* Work required: Could you replace "Select" with "Choose" in the records between the lines holding "Click Page 1411 in the footer" and "(x=216, y=129)", inclusive, and return only those lines with everything else unchanged?

* Entries provided:
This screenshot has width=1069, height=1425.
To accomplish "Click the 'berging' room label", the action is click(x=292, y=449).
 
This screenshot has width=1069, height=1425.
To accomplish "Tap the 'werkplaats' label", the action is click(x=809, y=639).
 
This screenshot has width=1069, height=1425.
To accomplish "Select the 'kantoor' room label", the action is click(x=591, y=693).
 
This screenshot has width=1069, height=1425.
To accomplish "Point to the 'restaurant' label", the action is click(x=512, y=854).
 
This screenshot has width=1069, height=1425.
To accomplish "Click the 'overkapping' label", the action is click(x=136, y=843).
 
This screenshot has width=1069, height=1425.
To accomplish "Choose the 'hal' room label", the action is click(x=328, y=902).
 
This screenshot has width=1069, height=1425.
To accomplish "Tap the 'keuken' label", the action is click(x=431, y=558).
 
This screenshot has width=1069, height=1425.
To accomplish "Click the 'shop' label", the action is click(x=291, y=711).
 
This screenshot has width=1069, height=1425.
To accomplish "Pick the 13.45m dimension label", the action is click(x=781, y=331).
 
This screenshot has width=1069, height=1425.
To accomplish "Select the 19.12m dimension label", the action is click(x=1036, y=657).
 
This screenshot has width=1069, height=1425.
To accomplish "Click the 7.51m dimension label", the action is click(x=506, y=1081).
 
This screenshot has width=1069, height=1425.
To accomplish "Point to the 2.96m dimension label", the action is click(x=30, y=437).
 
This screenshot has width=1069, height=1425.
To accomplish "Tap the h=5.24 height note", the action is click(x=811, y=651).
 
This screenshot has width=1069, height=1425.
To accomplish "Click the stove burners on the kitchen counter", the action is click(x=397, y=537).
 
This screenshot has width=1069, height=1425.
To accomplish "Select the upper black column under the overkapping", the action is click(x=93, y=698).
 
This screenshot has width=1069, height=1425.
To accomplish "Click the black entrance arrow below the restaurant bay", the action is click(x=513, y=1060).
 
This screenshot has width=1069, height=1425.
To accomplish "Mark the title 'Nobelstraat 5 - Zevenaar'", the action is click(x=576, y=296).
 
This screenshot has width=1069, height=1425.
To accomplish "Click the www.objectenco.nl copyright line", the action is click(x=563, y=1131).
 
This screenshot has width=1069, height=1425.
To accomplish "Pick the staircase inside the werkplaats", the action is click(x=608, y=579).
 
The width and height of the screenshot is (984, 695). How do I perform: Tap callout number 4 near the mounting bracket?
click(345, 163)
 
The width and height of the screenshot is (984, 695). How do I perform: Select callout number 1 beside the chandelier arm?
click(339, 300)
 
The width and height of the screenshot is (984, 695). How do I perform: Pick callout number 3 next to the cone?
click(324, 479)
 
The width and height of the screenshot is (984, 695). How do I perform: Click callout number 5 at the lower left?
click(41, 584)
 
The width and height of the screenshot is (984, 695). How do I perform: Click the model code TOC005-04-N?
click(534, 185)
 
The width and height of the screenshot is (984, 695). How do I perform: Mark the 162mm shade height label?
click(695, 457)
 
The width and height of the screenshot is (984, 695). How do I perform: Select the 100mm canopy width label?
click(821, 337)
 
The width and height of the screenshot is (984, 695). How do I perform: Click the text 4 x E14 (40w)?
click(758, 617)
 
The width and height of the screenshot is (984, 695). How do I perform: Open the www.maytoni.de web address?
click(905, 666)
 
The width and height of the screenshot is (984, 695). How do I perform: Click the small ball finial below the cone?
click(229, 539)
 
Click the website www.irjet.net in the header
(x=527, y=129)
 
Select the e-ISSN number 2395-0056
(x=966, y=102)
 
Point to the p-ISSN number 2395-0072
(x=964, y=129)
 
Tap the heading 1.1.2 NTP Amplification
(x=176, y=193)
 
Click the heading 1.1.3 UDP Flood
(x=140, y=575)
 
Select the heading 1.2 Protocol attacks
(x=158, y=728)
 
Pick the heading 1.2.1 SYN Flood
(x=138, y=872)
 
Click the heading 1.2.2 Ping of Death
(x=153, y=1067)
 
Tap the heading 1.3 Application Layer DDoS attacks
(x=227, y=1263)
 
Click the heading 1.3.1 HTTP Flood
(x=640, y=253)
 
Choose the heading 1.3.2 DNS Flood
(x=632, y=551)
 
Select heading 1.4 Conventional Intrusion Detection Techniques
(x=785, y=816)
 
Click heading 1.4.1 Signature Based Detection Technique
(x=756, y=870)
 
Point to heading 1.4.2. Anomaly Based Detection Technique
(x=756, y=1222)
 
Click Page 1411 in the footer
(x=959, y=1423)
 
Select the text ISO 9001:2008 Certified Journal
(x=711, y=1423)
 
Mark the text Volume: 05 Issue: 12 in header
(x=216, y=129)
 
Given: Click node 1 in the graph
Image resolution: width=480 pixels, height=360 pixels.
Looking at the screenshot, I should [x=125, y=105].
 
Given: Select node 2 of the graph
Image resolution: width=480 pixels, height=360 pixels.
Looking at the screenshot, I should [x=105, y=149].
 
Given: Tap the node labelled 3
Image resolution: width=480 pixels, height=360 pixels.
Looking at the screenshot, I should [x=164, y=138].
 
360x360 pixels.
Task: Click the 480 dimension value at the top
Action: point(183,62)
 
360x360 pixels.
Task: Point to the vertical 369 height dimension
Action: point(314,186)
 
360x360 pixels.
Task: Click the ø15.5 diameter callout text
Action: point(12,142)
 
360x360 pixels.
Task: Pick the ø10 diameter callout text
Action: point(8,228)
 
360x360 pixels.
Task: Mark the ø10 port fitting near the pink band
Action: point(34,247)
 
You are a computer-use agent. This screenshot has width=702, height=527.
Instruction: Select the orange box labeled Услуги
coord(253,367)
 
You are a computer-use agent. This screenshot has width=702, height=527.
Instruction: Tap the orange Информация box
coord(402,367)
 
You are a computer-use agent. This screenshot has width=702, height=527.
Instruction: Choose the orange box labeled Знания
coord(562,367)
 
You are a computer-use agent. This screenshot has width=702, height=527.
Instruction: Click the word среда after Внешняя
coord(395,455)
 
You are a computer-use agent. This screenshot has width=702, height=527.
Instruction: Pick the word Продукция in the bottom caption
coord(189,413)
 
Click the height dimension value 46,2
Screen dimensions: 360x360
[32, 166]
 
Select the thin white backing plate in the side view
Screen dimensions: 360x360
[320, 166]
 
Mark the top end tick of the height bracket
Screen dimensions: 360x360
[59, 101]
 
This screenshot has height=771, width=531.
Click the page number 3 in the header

* Response to the task:
Click Page 1411 in the footer
(x=959, y=1423)
 
Choose the text ISO 9001:2008 Certified Journal
(x=711, y=1423)
 
Mark the text Volume: 05 Issue: 12 in header
(x=216, y=129)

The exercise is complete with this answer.